Nonetheless, New York’s declining murder rate over the years is impressive. Most authorities will give much of the credit to the COMPSTAT approach. Simply put, the NYPD puts a heavy emphasis on identifying crime hot spots and holding police commanders accountable for driving the crime problems at that location down. And what we know about many of these hot spots is that they are locations characterized by drug trafficking and open air drug markets. Concentrated law enforcement efforts at these locations will almost always show results, some short term and some longer term. Police officials often find themselves chasing these locations as the illegal drug market adapts to the enforcement efforts.
I believe there is a more effective strategy and that is to undercut the illegal drug markets at every location. How do we do this? The most effective step would be to move marijuana, the illegal market’s number one product, to a legal, regulated market. This could deprive the illegal market of 60% of their revenue.

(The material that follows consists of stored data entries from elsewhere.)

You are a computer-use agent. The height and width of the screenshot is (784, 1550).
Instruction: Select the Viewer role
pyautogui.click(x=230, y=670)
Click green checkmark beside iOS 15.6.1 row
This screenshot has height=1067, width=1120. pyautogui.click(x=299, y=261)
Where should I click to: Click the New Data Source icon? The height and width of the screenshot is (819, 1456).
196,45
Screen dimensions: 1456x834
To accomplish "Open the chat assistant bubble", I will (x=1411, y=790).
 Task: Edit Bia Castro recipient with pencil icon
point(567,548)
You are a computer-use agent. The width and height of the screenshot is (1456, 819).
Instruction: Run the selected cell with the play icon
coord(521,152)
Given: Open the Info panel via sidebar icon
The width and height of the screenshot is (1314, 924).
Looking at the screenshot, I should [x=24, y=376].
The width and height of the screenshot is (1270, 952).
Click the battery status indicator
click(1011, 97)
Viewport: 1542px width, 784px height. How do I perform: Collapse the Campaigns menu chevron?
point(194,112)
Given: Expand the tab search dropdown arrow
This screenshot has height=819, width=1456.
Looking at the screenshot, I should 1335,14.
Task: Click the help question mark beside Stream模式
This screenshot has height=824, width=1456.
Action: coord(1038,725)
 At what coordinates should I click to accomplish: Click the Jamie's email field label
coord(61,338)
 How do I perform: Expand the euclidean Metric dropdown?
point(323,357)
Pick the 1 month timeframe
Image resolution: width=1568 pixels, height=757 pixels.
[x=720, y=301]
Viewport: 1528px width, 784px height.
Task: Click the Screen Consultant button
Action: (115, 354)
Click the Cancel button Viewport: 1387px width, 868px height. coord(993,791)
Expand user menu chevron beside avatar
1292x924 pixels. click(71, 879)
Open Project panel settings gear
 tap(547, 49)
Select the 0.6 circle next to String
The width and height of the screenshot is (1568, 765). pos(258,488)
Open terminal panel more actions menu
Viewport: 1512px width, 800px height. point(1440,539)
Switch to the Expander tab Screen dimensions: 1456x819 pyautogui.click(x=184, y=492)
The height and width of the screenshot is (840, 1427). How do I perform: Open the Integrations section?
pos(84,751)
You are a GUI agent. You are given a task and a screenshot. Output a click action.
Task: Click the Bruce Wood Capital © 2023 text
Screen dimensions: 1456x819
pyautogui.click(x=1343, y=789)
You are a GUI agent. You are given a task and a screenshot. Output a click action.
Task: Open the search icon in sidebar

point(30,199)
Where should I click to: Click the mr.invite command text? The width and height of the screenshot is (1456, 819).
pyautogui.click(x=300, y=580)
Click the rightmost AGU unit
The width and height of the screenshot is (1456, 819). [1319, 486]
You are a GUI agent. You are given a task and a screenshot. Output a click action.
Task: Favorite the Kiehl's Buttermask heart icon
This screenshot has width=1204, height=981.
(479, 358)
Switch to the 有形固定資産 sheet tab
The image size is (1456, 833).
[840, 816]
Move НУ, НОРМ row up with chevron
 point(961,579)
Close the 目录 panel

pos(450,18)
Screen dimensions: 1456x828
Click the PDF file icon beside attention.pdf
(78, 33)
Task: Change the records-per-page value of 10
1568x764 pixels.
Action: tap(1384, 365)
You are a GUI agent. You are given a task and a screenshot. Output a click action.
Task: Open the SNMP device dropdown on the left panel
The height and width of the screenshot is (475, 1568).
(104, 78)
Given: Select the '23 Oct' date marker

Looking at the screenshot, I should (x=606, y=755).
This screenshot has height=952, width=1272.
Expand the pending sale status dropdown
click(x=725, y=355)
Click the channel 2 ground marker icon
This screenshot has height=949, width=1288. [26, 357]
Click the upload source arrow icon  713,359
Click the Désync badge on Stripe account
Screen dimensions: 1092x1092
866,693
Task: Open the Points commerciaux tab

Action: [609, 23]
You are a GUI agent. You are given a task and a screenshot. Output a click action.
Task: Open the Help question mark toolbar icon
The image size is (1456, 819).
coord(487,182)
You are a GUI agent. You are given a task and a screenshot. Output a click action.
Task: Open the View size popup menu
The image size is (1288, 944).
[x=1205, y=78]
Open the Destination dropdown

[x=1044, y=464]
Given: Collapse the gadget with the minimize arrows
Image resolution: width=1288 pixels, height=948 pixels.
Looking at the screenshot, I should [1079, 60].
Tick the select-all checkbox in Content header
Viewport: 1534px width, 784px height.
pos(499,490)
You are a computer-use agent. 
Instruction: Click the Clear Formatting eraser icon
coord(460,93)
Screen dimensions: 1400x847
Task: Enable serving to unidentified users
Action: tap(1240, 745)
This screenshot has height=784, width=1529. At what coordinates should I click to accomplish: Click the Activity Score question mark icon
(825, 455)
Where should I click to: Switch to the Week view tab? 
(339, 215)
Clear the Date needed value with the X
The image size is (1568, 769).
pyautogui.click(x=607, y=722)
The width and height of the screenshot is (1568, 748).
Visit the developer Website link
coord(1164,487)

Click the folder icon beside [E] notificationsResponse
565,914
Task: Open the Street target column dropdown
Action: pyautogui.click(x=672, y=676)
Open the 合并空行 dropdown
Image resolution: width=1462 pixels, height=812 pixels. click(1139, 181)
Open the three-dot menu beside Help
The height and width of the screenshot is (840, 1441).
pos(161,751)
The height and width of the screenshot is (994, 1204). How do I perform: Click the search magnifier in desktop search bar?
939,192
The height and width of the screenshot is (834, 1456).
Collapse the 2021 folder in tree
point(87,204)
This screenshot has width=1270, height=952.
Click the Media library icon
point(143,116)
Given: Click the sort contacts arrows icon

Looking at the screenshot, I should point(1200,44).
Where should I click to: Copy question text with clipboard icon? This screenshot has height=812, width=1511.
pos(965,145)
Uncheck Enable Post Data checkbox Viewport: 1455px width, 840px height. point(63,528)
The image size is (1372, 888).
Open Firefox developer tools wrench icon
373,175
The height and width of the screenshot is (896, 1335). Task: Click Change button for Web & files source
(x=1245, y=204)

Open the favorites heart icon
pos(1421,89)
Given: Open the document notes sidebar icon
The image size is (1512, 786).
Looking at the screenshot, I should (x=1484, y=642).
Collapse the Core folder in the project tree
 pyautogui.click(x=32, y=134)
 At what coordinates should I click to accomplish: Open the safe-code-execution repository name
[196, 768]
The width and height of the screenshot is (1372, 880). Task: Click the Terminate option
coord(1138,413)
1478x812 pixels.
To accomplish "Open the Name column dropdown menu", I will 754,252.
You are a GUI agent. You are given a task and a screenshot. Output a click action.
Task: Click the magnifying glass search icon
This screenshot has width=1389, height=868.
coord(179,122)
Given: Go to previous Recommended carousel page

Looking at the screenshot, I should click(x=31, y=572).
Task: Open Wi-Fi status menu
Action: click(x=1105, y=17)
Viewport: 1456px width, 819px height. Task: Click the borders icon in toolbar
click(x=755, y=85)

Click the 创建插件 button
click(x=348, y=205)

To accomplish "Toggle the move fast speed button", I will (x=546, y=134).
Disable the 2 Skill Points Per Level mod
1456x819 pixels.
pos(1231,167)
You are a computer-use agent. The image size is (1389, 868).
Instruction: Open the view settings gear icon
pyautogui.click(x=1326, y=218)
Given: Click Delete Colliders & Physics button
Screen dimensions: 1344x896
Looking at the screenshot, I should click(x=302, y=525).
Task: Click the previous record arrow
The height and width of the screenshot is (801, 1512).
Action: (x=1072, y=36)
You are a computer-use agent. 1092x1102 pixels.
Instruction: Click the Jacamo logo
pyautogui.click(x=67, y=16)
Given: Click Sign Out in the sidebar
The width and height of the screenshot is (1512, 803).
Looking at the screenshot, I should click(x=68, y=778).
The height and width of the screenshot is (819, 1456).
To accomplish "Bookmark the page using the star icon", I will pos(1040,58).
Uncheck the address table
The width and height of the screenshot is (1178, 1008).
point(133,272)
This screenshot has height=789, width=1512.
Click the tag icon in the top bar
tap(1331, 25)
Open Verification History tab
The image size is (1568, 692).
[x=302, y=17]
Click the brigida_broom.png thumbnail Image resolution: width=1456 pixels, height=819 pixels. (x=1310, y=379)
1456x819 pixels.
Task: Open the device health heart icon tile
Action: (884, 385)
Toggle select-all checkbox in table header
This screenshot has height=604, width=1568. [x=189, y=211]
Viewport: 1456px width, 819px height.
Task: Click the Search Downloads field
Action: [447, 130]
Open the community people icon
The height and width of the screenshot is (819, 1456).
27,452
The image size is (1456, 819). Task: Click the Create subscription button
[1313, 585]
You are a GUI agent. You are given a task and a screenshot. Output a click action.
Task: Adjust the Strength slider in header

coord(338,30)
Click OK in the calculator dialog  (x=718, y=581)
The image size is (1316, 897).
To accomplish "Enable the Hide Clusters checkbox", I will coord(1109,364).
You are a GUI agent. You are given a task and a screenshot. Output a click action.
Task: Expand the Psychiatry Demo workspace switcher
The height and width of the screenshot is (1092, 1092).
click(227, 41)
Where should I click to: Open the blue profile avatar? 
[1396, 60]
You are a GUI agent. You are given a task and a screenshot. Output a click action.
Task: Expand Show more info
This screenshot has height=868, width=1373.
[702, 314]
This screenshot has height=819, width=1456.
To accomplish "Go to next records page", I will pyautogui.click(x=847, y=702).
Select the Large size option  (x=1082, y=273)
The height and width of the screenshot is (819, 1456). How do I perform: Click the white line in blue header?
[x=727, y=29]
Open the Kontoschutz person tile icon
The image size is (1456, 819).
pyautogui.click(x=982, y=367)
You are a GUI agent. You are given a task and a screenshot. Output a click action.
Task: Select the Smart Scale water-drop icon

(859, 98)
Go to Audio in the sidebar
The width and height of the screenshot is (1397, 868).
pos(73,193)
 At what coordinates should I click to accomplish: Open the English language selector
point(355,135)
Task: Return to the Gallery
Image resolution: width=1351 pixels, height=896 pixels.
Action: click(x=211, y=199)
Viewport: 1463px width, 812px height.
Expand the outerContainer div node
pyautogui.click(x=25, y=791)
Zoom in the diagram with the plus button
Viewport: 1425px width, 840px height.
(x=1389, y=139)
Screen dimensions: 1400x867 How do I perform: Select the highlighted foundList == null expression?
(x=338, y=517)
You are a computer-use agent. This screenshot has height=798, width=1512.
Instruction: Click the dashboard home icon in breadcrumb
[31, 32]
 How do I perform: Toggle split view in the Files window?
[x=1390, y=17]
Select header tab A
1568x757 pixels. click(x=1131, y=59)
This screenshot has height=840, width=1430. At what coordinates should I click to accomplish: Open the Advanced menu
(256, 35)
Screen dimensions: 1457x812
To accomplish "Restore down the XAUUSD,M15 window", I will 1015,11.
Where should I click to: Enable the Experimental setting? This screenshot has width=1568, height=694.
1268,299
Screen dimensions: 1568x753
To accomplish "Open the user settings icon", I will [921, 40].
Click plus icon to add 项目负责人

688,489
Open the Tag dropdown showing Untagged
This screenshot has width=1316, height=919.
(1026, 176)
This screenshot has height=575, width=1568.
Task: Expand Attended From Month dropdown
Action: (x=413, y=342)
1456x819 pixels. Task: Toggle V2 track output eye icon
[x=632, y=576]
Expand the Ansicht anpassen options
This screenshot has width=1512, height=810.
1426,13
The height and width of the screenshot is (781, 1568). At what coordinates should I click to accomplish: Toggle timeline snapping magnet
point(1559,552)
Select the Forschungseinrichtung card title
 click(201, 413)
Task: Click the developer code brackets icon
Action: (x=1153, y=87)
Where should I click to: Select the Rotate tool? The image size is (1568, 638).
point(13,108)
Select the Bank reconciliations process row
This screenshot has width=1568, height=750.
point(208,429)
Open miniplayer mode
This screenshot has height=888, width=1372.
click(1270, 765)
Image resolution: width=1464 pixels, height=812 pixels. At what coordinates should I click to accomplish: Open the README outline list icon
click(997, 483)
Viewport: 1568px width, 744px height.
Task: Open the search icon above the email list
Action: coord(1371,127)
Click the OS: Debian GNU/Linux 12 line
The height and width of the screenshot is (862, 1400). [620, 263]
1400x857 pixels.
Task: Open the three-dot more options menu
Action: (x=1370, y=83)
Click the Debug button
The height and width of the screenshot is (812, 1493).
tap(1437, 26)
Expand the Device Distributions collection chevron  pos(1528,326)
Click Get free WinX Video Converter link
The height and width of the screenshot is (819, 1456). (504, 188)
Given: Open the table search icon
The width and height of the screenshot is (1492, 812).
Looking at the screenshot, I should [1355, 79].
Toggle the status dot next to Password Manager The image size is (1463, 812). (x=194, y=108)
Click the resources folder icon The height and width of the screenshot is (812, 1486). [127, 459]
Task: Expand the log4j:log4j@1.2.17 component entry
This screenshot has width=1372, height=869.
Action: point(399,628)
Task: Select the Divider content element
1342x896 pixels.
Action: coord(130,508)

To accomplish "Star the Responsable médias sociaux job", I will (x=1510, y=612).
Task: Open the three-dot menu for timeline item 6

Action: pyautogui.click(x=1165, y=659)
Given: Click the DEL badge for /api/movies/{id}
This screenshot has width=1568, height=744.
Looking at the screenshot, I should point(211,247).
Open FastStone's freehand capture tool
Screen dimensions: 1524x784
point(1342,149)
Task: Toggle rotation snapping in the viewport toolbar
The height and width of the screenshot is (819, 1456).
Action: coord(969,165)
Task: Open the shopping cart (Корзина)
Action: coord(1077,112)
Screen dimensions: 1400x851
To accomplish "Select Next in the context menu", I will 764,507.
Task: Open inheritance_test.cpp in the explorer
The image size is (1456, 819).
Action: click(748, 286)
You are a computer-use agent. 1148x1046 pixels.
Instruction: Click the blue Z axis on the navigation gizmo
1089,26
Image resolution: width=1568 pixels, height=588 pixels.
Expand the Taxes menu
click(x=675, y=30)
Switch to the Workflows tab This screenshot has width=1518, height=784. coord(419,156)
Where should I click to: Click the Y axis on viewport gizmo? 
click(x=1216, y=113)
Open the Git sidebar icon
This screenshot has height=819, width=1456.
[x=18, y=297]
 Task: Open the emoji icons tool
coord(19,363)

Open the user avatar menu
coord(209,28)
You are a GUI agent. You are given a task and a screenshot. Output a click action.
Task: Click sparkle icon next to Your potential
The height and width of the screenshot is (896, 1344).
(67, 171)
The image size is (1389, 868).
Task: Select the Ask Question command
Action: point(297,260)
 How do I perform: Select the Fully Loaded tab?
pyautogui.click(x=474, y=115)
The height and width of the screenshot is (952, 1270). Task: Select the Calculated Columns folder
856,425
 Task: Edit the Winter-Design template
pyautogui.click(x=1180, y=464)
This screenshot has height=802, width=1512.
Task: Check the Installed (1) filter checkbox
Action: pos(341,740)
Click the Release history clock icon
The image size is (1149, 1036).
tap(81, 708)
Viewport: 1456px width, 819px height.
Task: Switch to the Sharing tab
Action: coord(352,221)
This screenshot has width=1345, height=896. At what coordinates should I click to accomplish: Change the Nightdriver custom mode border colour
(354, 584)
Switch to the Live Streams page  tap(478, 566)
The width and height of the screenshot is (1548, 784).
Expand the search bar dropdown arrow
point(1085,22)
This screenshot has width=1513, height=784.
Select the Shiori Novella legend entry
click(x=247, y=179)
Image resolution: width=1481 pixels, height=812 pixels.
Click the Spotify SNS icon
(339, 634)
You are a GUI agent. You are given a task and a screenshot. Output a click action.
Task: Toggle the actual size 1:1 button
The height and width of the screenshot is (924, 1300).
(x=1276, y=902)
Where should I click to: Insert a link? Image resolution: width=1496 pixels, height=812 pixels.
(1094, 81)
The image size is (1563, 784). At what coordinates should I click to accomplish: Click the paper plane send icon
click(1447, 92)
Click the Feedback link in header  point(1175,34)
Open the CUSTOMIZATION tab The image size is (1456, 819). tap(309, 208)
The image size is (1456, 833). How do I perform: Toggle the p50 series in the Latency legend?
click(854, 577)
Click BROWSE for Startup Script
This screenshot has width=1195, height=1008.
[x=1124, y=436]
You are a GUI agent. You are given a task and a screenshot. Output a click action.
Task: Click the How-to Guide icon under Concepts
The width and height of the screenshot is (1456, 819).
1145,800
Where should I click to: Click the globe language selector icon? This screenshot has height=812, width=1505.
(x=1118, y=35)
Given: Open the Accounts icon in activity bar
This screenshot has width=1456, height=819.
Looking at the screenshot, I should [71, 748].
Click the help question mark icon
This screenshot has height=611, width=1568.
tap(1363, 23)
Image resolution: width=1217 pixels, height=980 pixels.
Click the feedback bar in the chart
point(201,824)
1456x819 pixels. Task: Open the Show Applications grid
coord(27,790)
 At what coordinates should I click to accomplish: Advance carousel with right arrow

At the end of alcohol prohibition, a historian wrote that when the federal government imposed alcohol prohibition, it moved billions of dollars from from the hands of brewers, distillers, truck drivers, bars and restaurants into the hands of murders and thugs. By ending the failed marijuana prohibition, we can accomplish the opposite — moving billions of dollars from the hands of the murders and thugs operating the drug cartels into the hands of the legal economy.